Painting by Konrad Witz

The Knights Abishai, Sibbecai and Benaiah Bring King David Water are a pair of side panels from a large polyptych altarpiece painted c. 1435 by the German-born artist Konrad Witz. They are now in the collection of the Kunstmuseum Basel in Basel, Switzerland.

== Background ==
The two panels were originally the left and right panels in the lower row on the inside of the right wing of the Mirror of Salvation Altarpiece (Heilsspiegel Altarpiece) in St Leonard's Church, Basel. They are considered to be amongst the artist's best work. The name of the altarpiece comes from its depiction of scenes from the Speculum Humanae Salvationis (or Mirror of Human Salvation), an illustrated book of popular theology written in Latin in the Middle Ages. The St. Leonard's altar was later dismantled and much of it lost.

== Description ==
The pictures jointly portray a scene from a story in the Old Testament (2 Samuel 23:13–17).
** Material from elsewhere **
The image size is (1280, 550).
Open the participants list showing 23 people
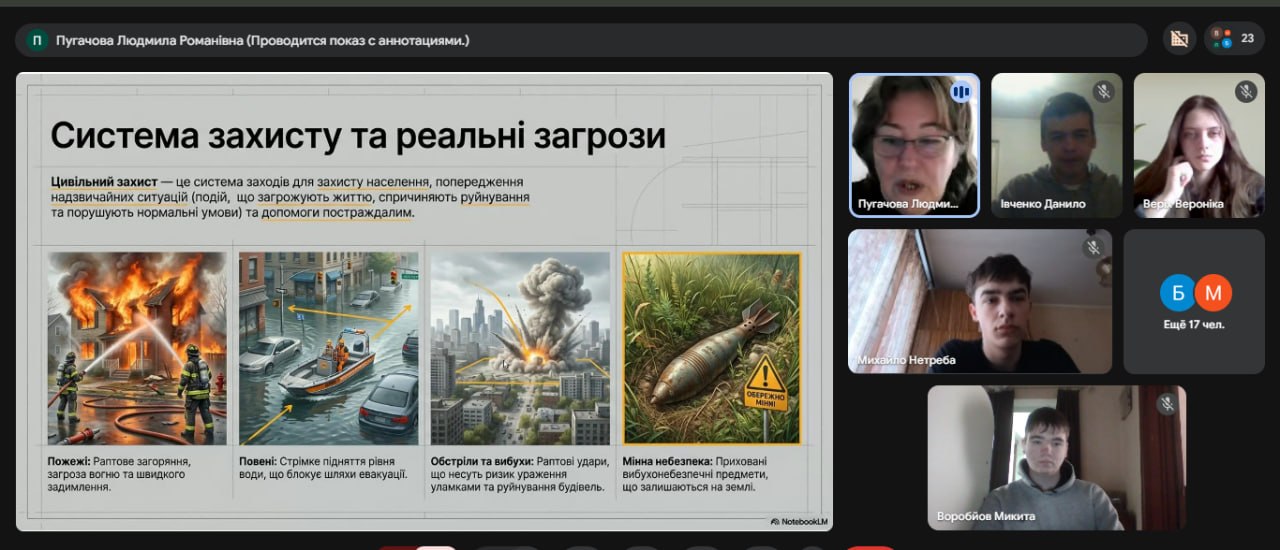1234,39
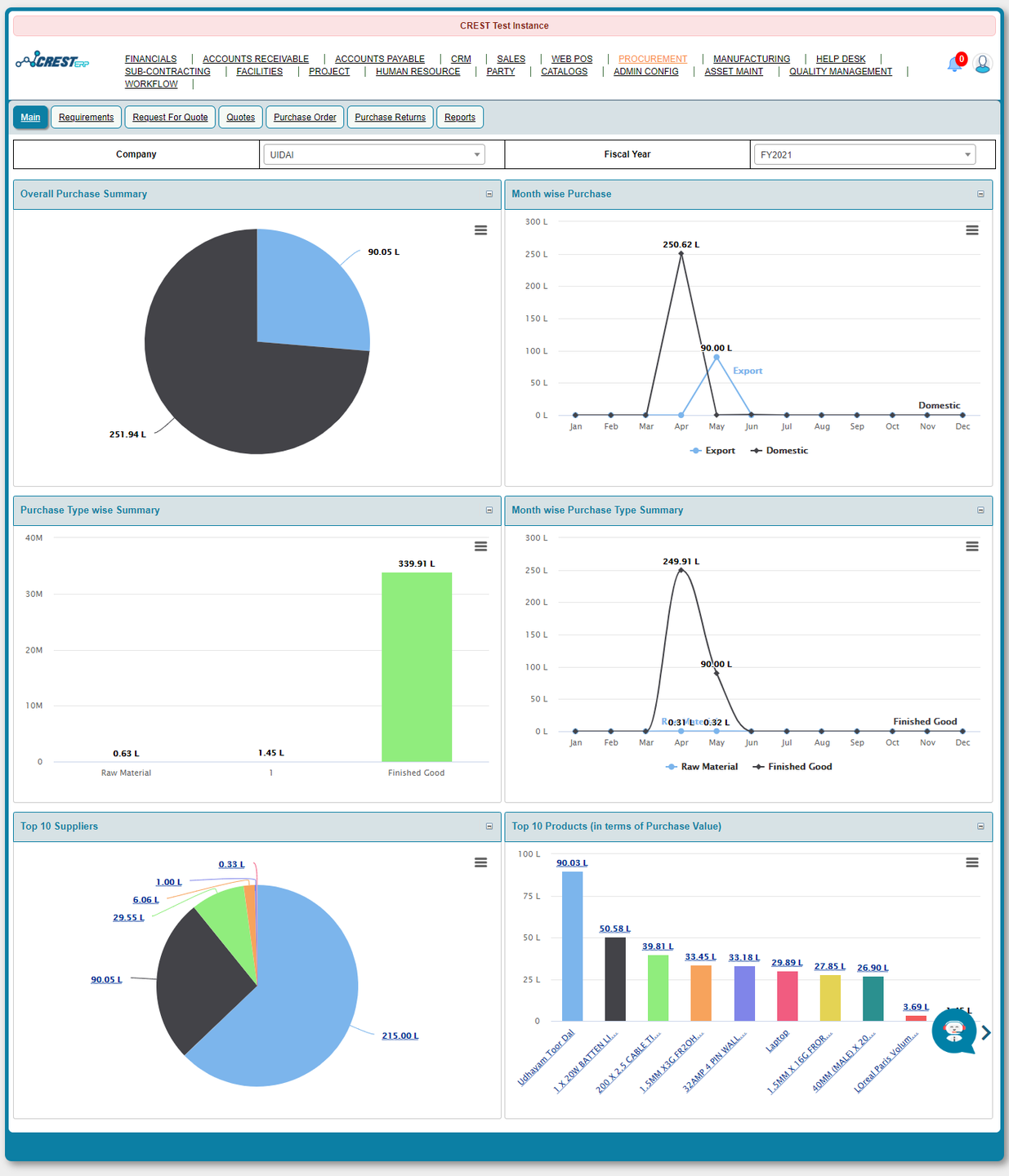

During a war with the Philistines, who were encamped at Bethlehem, King David, during a meeting with his chief warriors had exclaimed, “Oh, that someone would get me a drink of water from the well near the gate of Bethlehem!". Three of his best warriors (Abishai, Sibbecai and Benaiah) stole through the Philistine positions, drew water from the well and carried it back to the king. David, however, would not drink it, pouring it instead on the ground as an offering to God with the words “Far be it from me, Lord, to drink this! Is it not the blood of men who went at the risk of their lives?”